Question

The magnetic field of an electromagnetic wave is given by : $\vec{B} =1.6 \times10^{-6} \cos\left(2\times10^{7} z +6 \times10^{15}t\right)\left(2\hat{i} +\hat{j}\right) \frac{Wb}{m^{2}}$ The associated electric field will be :-

• A. $\vec{E} =4.8 \times10^{2} \cos\left(2\times10^{7}z + 6\times10^{15}t\right)\left(\hat{i} -2\hat{j}\right) \frac{V}{m}$
• B. $\vec{E} =4.8 \times10^{2} \cos\left(2\times10^{7}z - 6\times10^{15}t\right)\left(2\hat{i} + \hat{j}\right) \frac{V}{m}$
• C. $\vec{E} =4.8 \times10^{2} \cos\left(2\times10^{7}z - 6\times10^{15}t\right)\left( - 2\hat{i} + \hat{j}\right) \frac{V}{m}$
• D. $\vec{E} =4.8 \times10^{2} \cos\left(2\times10^{7}z + 6\times10^{15}t\right)\left( -1 \hat{i} + 2\hat{j}\right) \frac{V}{m}$

Answer 1

Answer: (A)

$\vec{E} =4.8 \times10^{2} \cos\left(2\times10^{7}z + 6\times10^{15}t\right)\left(\hat{i} -2\hat{j}\right) \frac{V}{m}$

Answer 2

If we use that direction of light propagation will be along $\vec{E} \times \vec{B}$? Then (4) option is correct.
Detailed solution is as following.
magnitude of E = CB
$E = 3 \times 10^8 \times 1.6 \times 10^{-6} \times \sqrt{5}$
$E = 4.8 \times 10^2 \; \sqrt{5}$
$\vec{E}$ and $\vec{B}$ are perpendicular to each other
$\Rightarrow \; \vec{E} . \vec{B} = 0$
$\Rightarrow$ either direction of $\vec{E}$ is $\hat{i} - 2\hat{j}$ or $-\hat{i} + 2 \hat{j}$ from given option
Also wave propagation direction is parallel to
$\vec{E} \times \vec{B}$ which is $- \hat{k}$
$\Rightarrow \; \vec{E}$ is along $( - \hat{i} + 2 \hat{j})$

- **Work instruction 1**: Copy the electromagnetic wave problem starting with "Answer: (A)" and going on through "is as following.", substituting "wave" for "light".
- **Work instruction 2**: In the electromagnetic wave problem, what direction does the second answer give for $\vec{E} \times \vec{B}$?

- **Data section**:
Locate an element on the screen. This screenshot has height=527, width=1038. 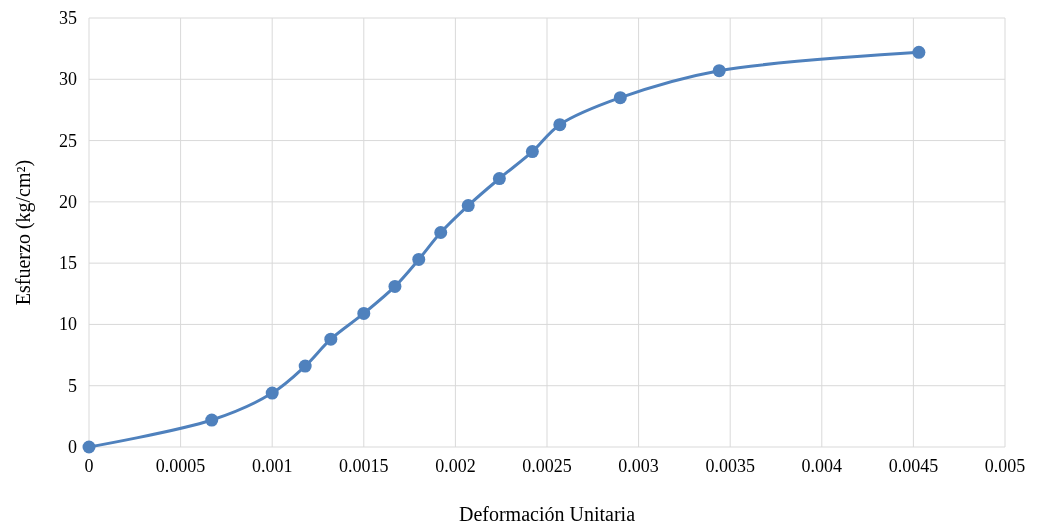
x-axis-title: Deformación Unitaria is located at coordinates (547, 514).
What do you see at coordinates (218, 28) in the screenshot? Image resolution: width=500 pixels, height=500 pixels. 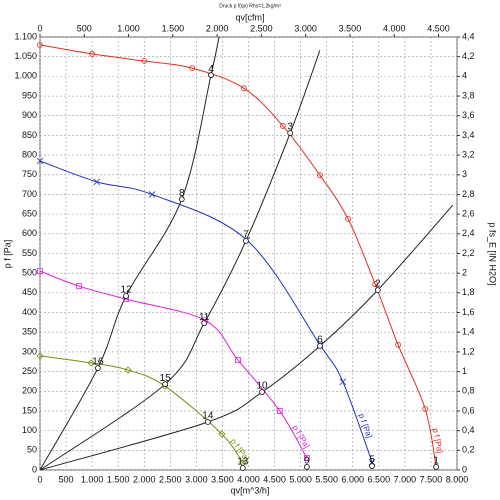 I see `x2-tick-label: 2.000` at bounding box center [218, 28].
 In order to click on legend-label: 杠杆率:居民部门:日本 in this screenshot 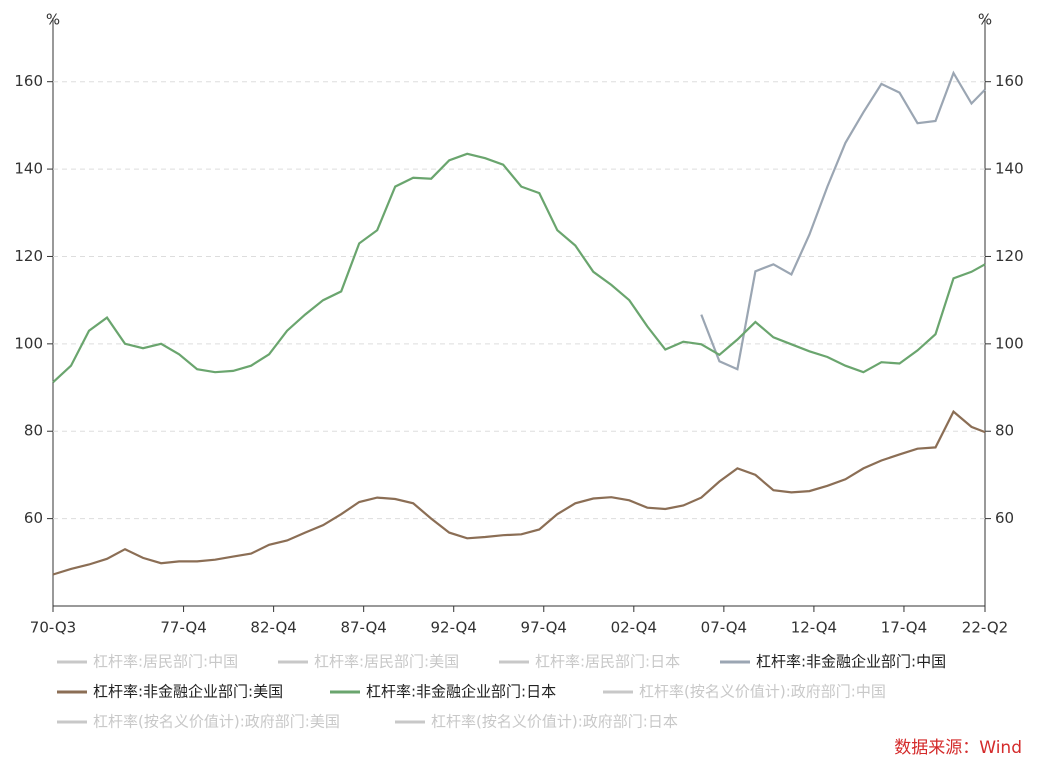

- **Written reply 1**:
Answer: (A)

$\vec{E} =4.8 \times10^{2} \cos\left(2\times10^{7}z + 6\times10^{15}t\right)\left(\hat{i} -2\hat{j}\right) \frac{V}{m}$

Answer 2

If we use that direction of wave propagation will be along $\vec{E} \times \vec{B}$? Then (4) option is correct.
Detailed solution is as following.

- **Written reply 2**: $-\hat{k}$